Hi, my name is Darcie, I'm a science teacher at Brighton Grammar School and I've recently enjoyed filming some of my lessons for Ochre Education and AERO.
I've been working on my explicit instruction particularly breaking down content in the science classroom. I'm excited to share some of my reflections today, as you too develop your thinking about how to break content down for the students you teach.
We know that a great science lesson should be rigorous and challenging, full of rich concepts that develop students' capacity to think and work in sophisticated ways. But with teaching a challenging curriculum comes the need to break it all down.
I know as a science teacher, that the concepts can be daunting if not taught in a sequential way. And I also know that students can be easily overwhelmed by content that's too dense. This is why breaking down and sequencing content is key to great explicit teaching. It also enables us to focus on the objectives of the lesson. Thinking carefully about what we want students to know and be able to do as a result of the teaching in that lesson forces me to organise my lesson in a way that focuses attention on those objectives. I can do that by including opportunities to review ideas from earlier in the lesson and by using visual organisers to help make connections between ideas visible.
When I'm planning a lesson, I think about the objective of that lesson, what I want students to learn. And then I have to really unpack that for myself. I have to think, okay, if I want them to be able to apply an understanding of diffusion to the right organ systems in the human body function, what are the little steps along the way to understanding that? How can I chunk the content to be taught into smaller parts and then sequence those parts like little steps along the way to the destination.
In a recent lesson on the diffusion of particles, I had to break down the process of diffusion in human organ systems. To start with, I made sure that I showed students examples of diffusion. They were likely to have encountered in their everyday lives like smelling food that's cooking or scented candles burning. I then introduced what diffusion is linking it to the diffusion of food dye or cordial in water to help them connect their understanding of diffusion to the diffusion across membranes in liquids which is an important aspect of diffusion to understand in later years. After I had taught the definition of diffusion, I then introduced the factors that can affect the rate of diffusion. That was my next little chunk in the sequence. I explained the effect of concentration, surface area and temperature.

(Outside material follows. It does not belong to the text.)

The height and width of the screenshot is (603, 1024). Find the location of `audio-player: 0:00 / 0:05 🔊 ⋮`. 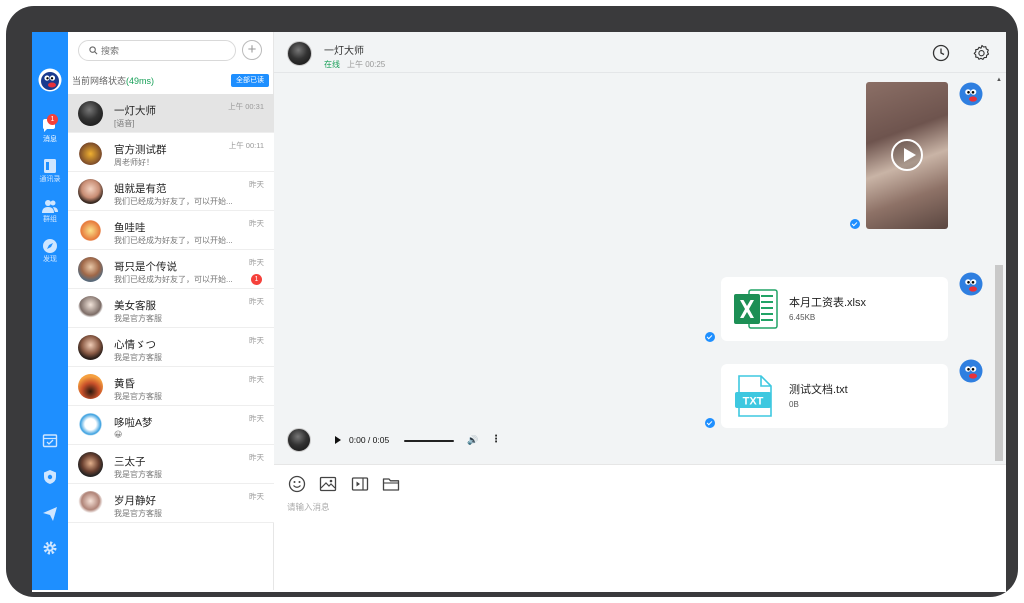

Because the theory behind surface area and temperature was a little more complex, I spent time unpacking each of these individually as well as comparing all three factors. I think that there are lots of signs you can look for to know whether you've chunked and sequenced your content well. First of all, I think about success rate, are my students grasping the concepts I'm teaching and can I see that in what they're doing or saying? Or are they missing steps? Or forgetting how to apply what I've taught. If that's the case, it often means I've missed a step or moved on too quickly from one of the small chunks of the lesson. So that's always a good reminder to chunk the content in ways that are manageable for students. For example, if I had a question asking students to indicate the net direction of diffusion across a membrane on a diagram, then I would be looking for the presence or absence of an arrow depending on whether a concentration gradient exists and the arrow pointing in the right direction to show an understanding of diffusion occurring from a high to low concentration.

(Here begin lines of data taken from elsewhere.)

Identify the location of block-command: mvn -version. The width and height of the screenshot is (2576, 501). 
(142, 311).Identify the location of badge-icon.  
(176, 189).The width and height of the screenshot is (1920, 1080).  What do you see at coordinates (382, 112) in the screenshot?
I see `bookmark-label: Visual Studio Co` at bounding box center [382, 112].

A challenge I still face in this area is being able to sequence and chunk content in a way that provides enough support for students with a developing understanding without the higher students becoming bored or restless with a slower pace. Often it can feel like we're overdoing it with the number of steps that learning is being broken down into but it results in more effective, efficient learning in the long run.
Sequencing and chunking content when checking for understanding regularly, can prevent misconceptions from becoming ingrained in student understanding that later have to be addressed and unlearned, which can often be difficult. One thing I'm still working on is sequencing and chunking content thoroughly while also providing more capable students with opportunities to extend their understanding and explore aspects of the topic in more depth.